Coping with opiate withdrawal is not a precise science. Only you know what works for your body. However, by working with a medical doctor, treatment center, or detox center, heroin addicts can improve their chances of weathering the storm of withdrawal. Many addicts rely on a quick “spin dry” just to get over the initial challenge. Others benefit from long-term outpatient treatment, which includes opioid blockers and other medical treatment. Although there is no cure for heroin addiction, there is a way through it.

How to Deal With Opiate Withdrawals

Believe it or not, the best way to successfully get off opiates is to get around other people. You may feel like crawling into a hole or nailing your bedroom door shut, but other people—people who are sober, safe, and knowledgeable about heroin—are your best bet for getting clean and staying that way. Do not try to tough it out alone. Call a treatment center, contact a friend you trust or get in touch with your local 12 Step network. If you’ve ever tried quitting before, you know that it’s a struggle. Letting other people help you can ease the pain of withdrawal.

Many addicts benefit from opioid blocker medications, such as methadone, clonidine, or buprenorphine. Don’t play doctor at home, or self-medicates with these heavy duty drugs. Working with a medical professional, detox clinic, or treatment center will ensure that you get the right dose of the right medication, plus medical support if you need help for more than just heroin. (It’s common for heroin and opiate users to abuse other substances, too. Detoxing from more than one substance at a time is very difficult without medical help.) Not into daily maintenance? Vivitrol, a newer opiate treatment, is a shot that blocks opioids in the brain for up to a month. There are many options for addicts who want to try recovery.

Some addicts criticize methadone or other blocker medications, saying it’s not “true sobriety.” Well, neither is a heroin habit that requires daily maintenance. Perfectionist, all or nothing thinking keeps many addicts sick for days, weeks, months, and years. At the end of the day, detox is not a fantasy dream vacation. It’s not a wedding, that you can plan. Part of getting clean is letting go of the way you thought your recovery would be and accepting that there are many ways to get sober. Working with a doctor, taking a new medication, or learning new coping skills may be part of your path. Keep an open mind. Sobriety is what counts, not the package it shows up in.

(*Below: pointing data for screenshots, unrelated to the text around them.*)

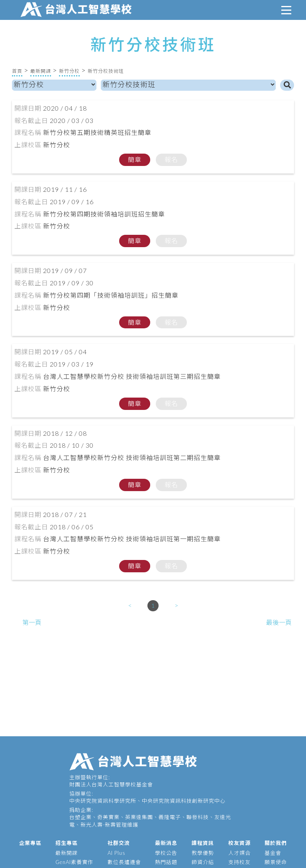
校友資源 (239, 843)
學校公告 (166, 853)
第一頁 (32, 622)
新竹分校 (69, 71)
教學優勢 (203, 853)
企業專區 (30, 843)
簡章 (135, 159)
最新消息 (166, 843)
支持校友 (239, 862)
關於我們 (276, 843)
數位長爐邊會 (124, 862)
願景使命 (276, 862)
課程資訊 (203, 843)
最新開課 (41, 71)
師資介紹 (203, 862)
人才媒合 (239, 853)
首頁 (17, 71)
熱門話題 (166, 862)
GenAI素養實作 (74, 862)
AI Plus (116, 853)
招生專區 (67, 843)
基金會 (273, 853)
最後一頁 (279, 622)
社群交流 (119, 843)
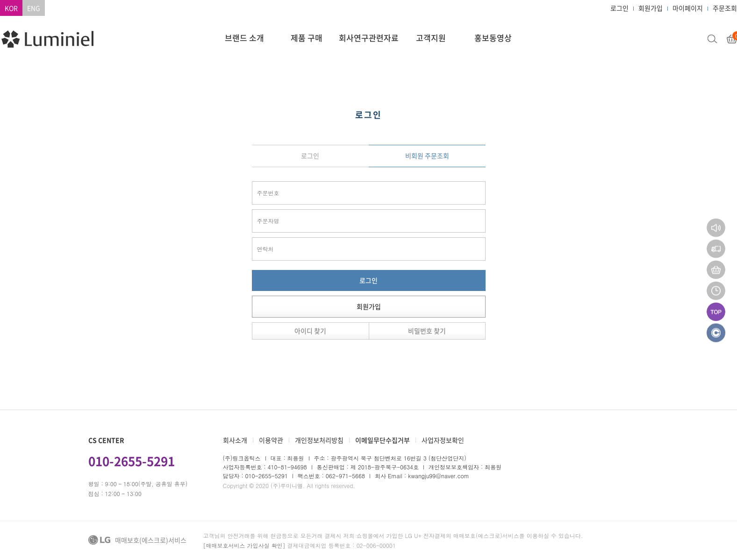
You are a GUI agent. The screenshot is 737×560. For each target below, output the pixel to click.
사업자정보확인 (443, 440)
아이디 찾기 (310, 331)
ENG (34, 8)
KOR (11, 8)
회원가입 (651, 8)
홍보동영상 (493, 37)
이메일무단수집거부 (382, 440)
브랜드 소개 (244, 37)
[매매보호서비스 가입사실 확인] (244, 545)
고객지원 (431, 37)
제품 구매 (307, 37)
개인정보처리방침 (319, 440)
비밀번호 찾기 (427, 331)
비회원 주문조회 (427, 156)
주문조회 (725, 8)
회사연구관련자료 (369, 37)
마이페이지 (687, 8)
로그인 (619, 8)
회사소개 (235, 440)
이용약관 (271, 440)
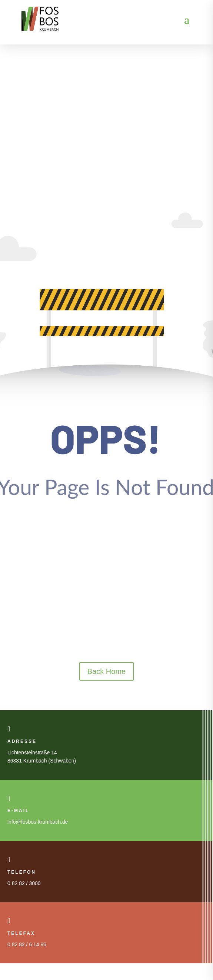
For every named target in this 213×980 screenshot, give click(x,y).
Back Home (106, 671)
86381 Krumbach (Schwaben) (41, 760)
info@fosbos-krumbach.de (38, 822)
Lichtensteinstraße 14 (32, 752)
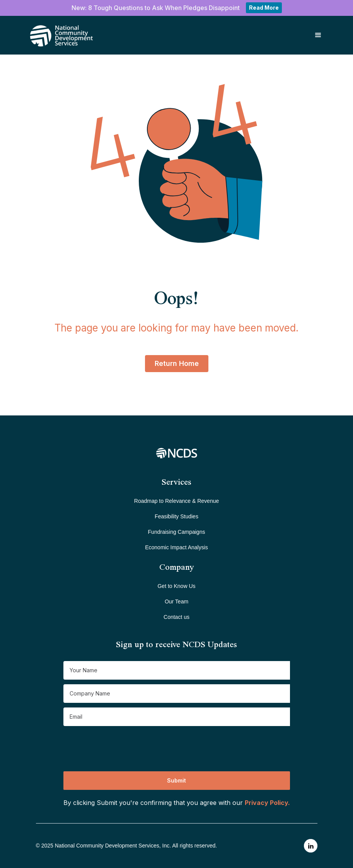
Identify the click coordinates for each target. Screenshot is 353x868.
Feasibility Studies (176, 516)
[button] (318, 35)
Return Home (177, 363)
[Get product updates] (177, 670)
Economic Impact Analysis (176, 547)
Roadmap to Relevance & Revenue (176, 501)
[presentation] (122, 746)
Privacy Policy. (267, 803)
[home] (51, 35)
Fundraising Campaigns (177, 532)
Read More (264, 7)
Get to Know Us (176, 586)
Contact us (176, 617)
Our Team (176, 601)
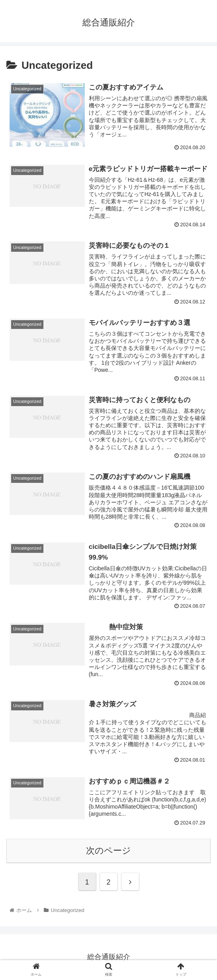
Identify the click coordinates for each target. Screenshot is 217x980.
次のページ (108, 850)
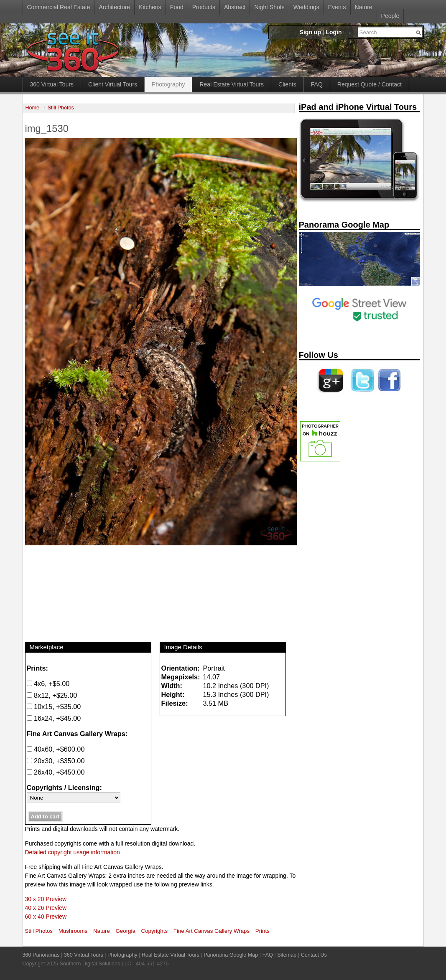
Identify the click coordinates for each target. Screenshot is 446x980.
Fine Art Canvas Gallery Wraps (212, 931)
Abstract (234, 7)
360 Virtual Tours (52, 84)
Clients (287, 84)
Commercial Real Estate (59, 7)
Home (33, 108)
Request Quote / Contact (370, 84)
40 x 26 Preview (46, 908)
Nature (364, 7)
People (390, 16)
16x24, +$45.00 (54, 718)
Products (204, 7)
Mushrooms (73, 931)
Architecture (114, 7)
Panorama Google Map (231, 955)
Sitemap (287, 955)
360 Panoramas (41, 955)
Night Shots (269, 7)
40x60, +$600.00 (56, 749)
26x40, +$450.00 (56, 772)
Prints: (37, 668)
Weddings (306, 7)
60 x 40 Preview (46, 917)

What If I Want to Detox From Heroin At Home?

Home remedies for heroin withdrawal mostly focus on symptom management. That is, making you more comfortable while the opiates make their way out of your system. However, they don’t aid with the psychological aspect of withdrawal: the actual habit of using the drug. Symptoms of opiate withdrawal include a “flu” feeling, sore muscles, body ache, runny nose, sweating, sleeplessness, and anxiety. Later, the person detoxing might have diarrhea, nausea, vomiting, racing pulse, and intense temperature changes. Mood swings are part of the process, too. Home remedies include warm baths, anti-diarrhea medication, aspirin, and gentle compresses. Time is the key ingredient.

Again, many people struggle to handle withdrawals on their own. Will-power just isn’t enough to fight the urge to use—especially when you’re already exhausted from fighting your addiction. If you’re not able to quit on your own, reach out for help. You have options. Shame and embarrassment are some of the biggest barriers an addict can face once they’re ready to get clean. If you are afraid to ask for help, because you’re afraid it will affect your family, job, reputation, or relationship, there are resources that you can access anonymously.

One important aspect of withdrawal is anticipating what comes after you’ve gotten clean. Finding new, healthy relationships and staying sober can be a challenge. Again, linking up with people who are committed to their recovery is key. Join the Addiction Unscripted community on Facebook, and find other like-minded people to talk with as you walk this new road.

Although opiate withdrawals can be daunting, you don’t have to face them alone. Recovery is possible for anyone who is willing to give it an honest try—and a little time.